(Available data):
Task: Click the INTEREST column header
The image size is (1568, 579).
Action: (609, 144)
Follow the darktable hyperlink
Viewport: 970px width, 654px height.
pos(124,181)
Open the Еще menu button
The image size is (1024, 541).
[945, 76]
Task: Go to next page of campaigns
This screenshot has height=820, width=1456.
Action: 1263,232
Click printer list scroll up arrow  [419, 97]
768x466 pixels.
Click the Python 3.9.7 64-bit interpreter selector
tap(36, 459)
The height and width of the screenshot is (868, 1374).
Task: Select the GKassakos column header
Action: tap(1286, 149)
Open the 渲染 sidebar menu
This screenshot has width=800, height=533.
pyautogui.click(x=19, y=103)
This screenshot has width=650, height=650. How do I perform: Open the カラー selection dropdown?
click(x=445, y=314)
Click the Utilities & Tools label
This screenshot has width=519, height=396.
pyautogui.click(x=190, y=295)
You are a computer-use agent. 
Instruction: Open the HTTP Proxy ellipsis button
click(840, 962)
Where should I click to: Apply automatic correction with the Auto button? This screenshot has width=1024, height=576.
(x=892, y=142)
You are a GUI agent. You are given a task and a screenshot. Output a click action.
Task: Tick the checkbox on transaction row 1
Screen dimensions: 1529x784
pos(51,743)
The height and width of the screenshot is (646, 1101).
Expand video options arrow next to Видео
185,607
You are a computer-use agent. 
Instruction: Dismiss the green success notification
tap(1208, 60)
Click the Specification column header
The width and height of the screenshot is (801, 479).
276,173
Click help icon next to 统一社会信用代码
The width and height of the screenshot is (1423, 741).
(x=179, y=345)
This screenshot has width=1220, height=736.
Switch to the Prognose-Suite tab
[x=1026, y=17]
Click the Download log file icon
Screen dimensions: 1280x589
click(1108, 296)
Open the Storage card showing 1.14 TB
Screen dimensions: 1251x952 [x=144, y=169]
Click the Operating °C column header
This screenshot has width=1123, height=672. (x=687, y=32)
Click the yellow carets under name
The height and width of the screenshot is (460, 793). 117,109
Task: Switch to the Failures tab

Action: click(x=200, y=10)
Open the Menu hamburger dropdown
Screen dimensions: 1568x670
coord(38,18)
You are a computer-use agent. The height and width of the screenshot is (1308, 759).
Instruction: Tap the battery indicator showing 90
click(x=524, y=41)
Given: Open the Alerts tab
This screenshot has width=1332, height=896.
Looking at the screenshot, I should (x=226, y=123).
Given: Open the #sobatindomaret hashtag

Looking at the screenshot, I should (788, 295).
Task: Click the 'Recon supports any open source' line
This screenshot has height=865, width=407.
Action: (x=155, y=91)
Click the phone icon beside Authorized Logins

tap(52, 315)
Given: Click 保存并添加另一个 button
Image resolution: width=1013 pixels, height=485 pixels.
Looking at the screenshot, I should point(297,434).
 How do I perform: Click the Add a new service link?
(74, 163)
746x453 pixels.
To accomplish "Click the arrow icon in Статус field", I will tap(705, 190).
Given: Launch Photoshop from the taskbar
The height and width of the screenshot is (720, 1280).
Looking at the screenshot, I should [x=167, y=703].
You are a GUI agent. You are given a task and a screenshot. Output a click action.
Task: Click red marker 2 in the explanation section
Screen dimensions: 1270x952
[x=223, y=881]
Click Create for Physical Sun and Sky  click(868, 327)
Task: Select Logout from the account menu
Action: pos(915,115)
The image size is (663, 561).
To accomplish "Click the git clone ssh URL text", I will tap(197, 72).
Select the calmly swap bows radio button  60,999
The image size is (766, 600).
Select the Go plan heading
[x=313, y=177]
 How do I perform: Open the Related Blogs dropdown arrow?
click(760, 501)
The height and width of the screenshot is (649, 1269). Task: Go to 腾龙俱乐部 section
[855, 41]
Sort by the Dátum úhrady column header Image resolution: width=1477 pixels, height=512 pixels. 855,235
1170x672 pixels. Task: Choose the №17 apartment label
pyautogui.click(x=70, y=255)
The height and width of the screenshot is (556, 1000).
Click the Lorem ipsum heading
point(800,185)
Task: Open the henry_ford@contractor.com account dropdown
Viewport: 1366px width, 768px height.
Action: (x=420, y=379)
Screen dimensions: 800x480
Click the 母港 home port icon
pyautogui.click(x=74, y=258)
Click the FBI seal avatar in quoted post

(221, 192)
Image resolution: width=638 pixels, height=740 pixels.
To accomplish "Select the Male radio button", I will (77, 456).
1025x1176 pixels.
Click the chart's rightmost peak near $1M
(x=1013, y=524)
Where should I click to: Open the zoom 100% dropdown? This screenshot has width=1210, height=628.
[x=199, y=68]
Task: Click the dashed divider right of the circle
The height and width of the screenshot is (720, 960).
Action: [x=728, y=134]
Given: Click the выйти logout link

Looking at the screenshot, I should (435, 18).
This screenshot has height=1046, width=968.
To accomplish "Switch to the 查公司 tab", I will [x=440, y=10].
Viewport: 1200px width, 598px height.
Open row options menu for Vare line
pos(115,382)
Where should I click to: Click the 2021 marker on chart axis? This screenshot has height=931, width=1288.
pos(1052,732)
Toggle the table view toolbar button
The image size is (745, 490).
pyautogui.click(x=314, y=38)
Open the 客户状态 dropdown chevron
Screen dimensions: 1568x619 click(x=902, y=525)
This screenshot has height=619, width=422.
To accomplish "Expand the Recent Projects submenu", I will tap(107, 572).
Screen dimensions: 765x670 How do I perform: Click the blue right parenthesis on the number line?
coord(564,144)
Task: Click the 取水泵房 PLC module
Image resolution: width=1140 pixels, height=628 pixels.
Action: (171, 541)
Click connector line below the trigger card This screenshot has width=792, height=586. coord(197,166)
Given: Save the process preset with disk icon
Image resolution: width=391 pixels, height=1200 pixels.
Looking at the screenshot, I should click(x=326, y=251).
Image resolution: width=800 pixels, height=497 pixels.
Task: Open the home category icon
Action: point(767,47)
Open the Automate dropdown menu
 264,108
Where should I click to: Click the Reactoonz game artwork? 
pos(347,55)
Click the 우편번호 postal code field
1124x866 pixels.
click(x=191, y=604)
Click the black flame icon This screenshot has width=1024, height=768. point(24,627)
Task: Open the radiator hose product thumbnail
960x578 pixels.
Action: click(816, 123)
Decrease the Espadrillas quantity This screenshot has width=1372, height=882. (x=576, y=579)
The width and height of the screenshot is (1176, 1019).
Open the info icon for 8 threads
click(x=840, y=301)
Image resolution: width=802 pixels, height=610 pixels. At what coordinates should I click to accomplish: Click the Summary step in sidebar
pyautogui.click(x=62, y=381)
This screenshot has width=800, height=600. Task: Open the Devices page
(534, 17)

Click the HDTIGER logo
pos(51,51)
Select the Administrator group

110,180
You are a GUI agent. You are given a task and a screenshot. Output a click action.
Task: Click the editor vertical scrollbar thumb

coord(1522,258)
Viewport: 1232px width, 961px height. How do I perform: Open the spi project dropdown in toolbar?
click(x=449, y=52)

(Work instructions): Pull out all lines from the entries above in which the word "will" appears.

(Result of the task):
To accomplish "Click the arrow icon in Статус field", I will tap(705, 190).
To accomplish "Click the git clone ssh URL text", I will tap(197, 72).
To accomplish "Select the Male radio button", I will (77, 456).
To accomplish "Switch to the 查公司 tab", I will [x=440, y=10].
To accomplish "Expand the Recent Projects submenu", I will tap(107, 572).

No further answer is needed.